There are two main mechanisms at work here. According to the first, on the left side of the chart, given the prediction that the net saving rate is not expected to decrease as much as growth, the capital-income ratio is expected to rise. Since, as Piketty argues, the elasticity of substitution between labor and capital is greater than one, this would lead to an increase in capital’s share of income (note that the standard Cobb-Douglas assumption does not produce this prediction!). Next, because income from capital is the more unequal component of total income, as historically income from labor is consistently more equally distributed than it, this composition effect pushes the total income distribution toward greater inequality. While the book is quite readable (though, in my opinion, it could have benefited from a gentle touch of a team of hard working copy-editors and a translator that does not stop half-way between French and English), I would refer readers to Piketty and Zucman (QJE 2014), where this leg of the argument is more succinctly described.

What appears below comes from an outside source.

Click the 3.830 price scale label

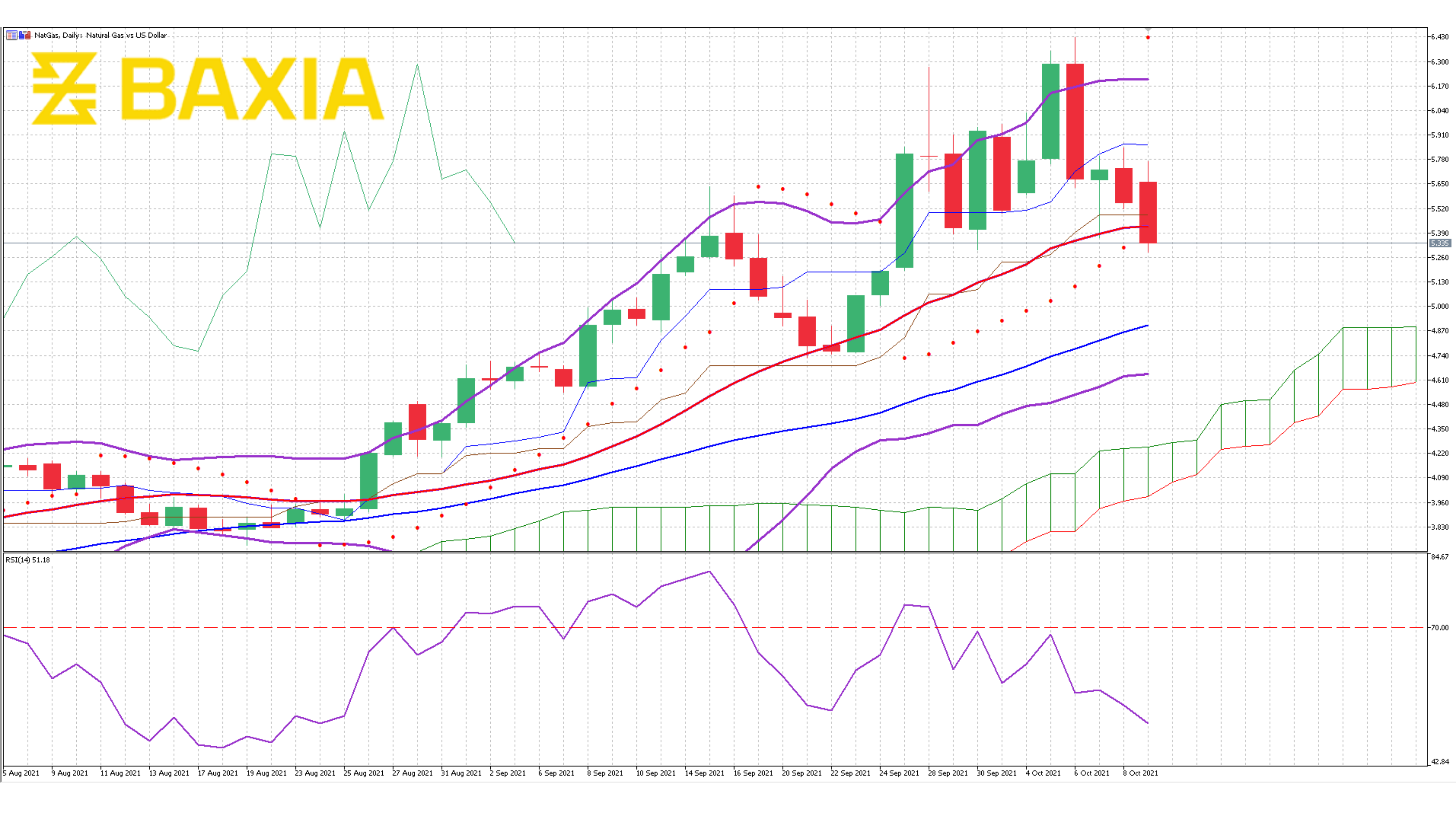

The second mechanism, on the right, is the famous r-g. As Piketty has it, the rate of return to capital is not expected to decrease as much as the total rate of growth. As a result, the r-g gap widdens. Since this gap affects the long run distribution of wealth in the population, its increase is a force pushing the wealth distribution toward a more unequal steady-state. Hence, an increase in the dispersion of income from capital causes an increase in inequality in the combined income of all sources put together. This mechanism is discussed in length in the book (see Ch. 10). However, its mathematical underpinnings are never shown there; instead they could be found in Piketty and Zucman (Handbook of Economic Inequality, 2015), Section 15.5.4.

I hope that readers would find this slideshow a useful teaching tool. I welcome feedback and suggestions that would help me improving it.